The Windows Desktop Service can be deployed in two modes.

Direct mode

In direct mode, Windows Desktop Services registers directly with the Teleport Auth Server, and listens for desktop connections from the Teleport Proxy. To enable direct mode, set windows_desktop_service.listen_addr in teleport.yaml, and ensure that teleport.auth_server points directly at the Auth Server.

Direct mode requires network connectivity both:

  • from the Teleport Proxy to the Windows Desktop Service.
  • from the Windows Desktop Service to the Auth Service.
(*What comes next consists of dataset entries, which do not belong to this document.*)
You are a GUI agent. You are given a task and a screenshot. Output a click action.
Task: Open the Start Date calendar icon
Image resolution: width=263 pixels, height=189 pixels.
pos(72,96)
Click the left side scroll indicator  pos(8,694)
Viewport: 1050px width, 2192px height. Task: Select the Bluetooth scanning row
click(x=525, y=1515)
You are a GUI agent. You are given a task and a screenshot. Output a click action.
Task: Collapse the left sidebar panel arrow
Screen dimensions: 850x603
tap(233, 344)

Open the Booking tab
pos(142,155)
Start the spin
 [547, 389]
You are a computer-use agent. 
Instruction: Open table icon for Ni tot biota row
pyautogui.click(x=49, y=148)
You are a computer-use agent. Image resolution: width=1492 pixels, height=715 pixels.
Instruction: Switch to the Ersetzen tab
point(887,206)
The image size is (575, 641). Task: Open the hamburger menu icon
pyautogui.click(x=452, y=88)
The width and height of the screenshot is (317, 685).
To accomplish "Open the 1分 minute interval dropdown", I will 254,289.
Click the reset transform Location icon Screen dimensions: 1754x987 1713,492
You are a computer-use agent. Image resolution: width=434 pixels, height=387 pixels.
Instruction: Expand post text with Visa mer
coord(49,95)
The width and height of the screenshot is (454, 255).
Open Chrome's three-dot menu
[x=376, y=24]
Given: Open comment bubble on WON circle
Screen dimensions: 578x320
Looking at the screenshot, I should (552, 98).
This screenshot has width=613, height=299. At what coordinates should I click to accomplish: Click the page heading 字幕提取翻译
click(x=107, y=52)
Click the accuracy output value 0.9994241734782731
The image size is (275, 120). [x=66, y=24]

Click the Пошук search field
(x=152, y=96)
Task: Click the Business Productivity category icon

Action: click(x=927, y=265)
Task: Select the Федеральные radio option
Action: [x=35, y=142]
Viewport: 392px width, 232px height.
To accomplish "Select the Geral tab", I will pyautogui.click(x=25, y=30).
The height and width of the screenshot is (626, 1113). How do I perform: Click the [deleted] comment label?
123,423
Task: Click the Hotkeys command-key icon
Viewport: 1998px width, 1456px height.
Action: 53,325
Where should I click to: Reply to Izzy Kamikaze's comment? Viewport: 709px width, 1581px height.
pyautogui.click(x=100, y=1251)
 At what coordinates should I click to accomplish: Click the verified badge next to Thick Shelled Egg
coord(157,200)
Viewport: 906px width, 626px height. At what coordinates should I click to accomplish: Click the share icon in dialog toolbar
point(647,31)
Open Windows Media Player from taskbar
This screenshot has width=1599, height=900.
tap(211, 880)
For these reasons direct mode is not available in Teleport cloud, only self-hosted Teleport clusters.

IoT mode (reverse tunnel)

In IoT mode, Windows Desktop Service only needs to be able to make an outbound connection to a Teleport Proxy. The Windows Desktop Service establishes a reverse tunnel to the proxy, and both registration with the Auth Server and desktop sessions are performed over this tunnel. To enable this mode, ensure that windows_desktop_service.listen_addr is unset, and point teleport.proxy_server at a Teleport Proxy.